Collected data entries

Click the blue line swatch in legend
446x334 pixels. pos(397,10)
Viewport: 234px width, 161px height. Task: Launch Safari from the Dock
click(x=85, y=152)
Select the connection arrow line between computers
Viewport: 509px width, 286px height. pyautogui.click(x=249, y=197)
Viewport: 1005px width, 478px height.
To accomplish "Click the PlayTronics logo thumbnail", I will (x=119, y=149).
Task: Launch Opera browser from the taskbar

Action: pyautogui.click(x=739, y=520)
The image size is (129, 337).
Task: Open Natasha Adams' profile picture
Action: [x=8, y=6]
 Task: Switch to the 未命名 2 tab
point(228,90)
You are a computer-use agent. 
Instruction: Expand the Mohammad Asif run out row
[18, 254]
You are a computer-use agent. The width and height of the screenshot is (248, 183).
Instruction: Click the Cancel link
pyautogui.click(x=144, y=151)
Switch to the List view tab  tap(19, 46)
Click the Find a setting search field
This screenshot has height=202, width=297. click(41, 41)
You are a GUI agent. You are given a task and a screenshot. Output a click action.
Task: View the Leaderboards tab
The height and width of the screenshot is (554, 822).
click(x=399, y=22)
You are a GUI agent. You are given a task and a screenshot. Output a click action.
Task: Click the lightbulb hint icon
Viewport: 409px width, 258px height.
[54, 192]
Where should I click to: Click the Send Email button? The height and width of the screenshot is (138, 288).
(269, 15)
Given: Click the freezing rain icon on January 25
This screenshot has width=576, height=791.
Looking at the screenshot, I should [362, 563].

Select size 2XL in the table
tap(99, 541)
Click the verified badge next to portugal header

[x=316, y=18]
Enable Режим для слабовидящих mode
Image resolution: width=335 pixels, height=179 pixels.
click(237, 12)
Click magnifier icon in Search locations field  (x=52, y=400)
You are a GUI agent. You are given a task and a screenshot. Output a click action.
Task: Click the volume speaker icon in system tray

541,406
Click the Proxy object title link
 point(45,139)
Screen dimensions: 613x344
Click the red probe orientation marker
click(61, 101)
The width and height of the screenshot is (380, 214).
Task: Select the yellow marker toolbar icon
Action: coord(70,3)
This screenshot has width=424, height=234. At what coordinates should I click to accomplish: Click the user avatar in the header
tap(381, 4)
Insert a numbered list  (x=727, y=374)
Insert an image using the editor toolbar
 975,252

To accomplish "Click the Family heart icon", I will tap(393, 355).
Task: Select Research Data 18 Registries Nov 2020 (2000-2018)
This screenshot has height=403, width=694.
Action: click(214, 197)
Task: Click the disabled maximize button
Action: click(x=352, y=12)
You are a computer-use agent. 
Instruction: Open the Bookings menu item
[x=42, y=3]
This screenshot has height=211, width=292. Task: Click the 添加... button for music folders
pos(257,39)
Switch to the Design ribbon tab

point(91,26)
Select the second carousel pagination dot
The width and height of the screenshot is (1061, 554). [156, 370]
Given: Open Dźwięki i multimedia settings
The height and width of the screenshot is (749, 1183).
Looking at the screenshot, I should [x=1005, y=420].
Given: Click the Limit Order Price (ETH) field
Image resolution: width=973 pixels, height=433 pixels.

About this exercise: All of the data shown above should be printed exactly as given.

Worked solution:
Click the blue line swatch in legend
446x334 pixels. pos(397,10)
Viewport: 234px width, 161px height. Task: Launch Safari from the Dock
click(x=85, y=152)
Select the connection arrow line between computers
Viewport: 509px width, 286px height. pyautogui.click(x=249, y=197)
Viewport: 1005px width, 478px height.
To accomplish "Click the PlayTronics logo thumbnail", I will (x=119, y=149).
Task: Launch Opera browser from the taskbar

Action: pyautogui.click(x=739, y=520)
The image size is (129, 337).
Task: Open Natasha Adams' profile picture
Action: [x=8, y=6]
 Task: Switch to the 未命名 2 tab
point(228,90)
You are a computer-use agent. 
Instruction: Expand the Mohammad Asif run out row
[18, 254]
You are a computer-use agent. The width and height of the screenshot is (248, 183).
Instruction: Click the Cancel link
pyautogui.click(x=144, y=151)
Switch to the List view tab  tap(19, 46)
Click the Find a setting search field
This screenshot has height=202, width=297. click(41, 41)
You are a GUI agent. You are given a task and a screenshot. Output a click action.
Task: View the Leaderboards tab
The height and width of the screenshot is (554, 822).
click(x=399, y=22)
You are a GUI agent. You are given a task and a screenshot. Output a click action.
Task: Click the lightbulb hint icon
Viewport: 409px width, 258px height.
[54, 192]
Where should I click to: Click the Send Email button? The height and width of the screenshot is (138, 288).
(269, 15)
Given: Click the freezing rain icon on January 25
This screenshot has width=576, height=791.
Looking at the screenshot, I should [362, 563].

Select size 2XL in the table
tap(99, 541)
Click the verified badge next to portugal header

[x=316, y=18]
Enable Режим для слабовидящих mode
Image resolution: width=335 pixels, height=179 pixels.
click(237, 12)
Click magnifier icon in Search locations field  (x=52, y=400)
You are a GUI agent. You are given a task and a screenshot. Output a click action.
Task: Click the volume speaker icon in system tray

541,406
Click the Proxy object title link
 point(45,139)
Screen dimensions: 613x344
Click the red probe orientation marker
click(61, 101)
The width and height of the screenshot is (380, 214).
Task: Select the yellow marker toolbar icon
Action: coord(70,3)
This screenshot has width=424, height=234. At what coordinates should I click to accomplish: Click the user avatar in the header
tap(381, 4)
Insert a numbered list  (x=727, y=374)
Insert an image using the editor toolbar
 975,252

To accomplish "Click the Family heart icon", I will tap(393, 355).
Task: Select Research Data 18 Registries Nov 2020 (2000-2018)
This screenshot has height=403, width=694.
Action: click(214, 197)
Task: Click the disabled maximize button
Action: click(x=352, y=12)
You are a computer-use agent. 
Instruction: Open the Bookings menu item
[x=42, y=3]
This screenshot has height=211, width=292. Task: Click the 添加... button for music folders
pos(257,39)
Switch to the Design ribbon tab

point(91,26)
Select the second carousel pagination dot
The width and height of the screenshot is (1061, 554). [156, 370]
Given: Open Dźwięki i multimedia settings
The height and width of the screenshot is (749, 1183).
Looking at the screenshot, I should [x=1005, y=420].
Given: Click the Limit Order Price (ETH) field
Image resolution: width=973 pixels, height=433 pixels.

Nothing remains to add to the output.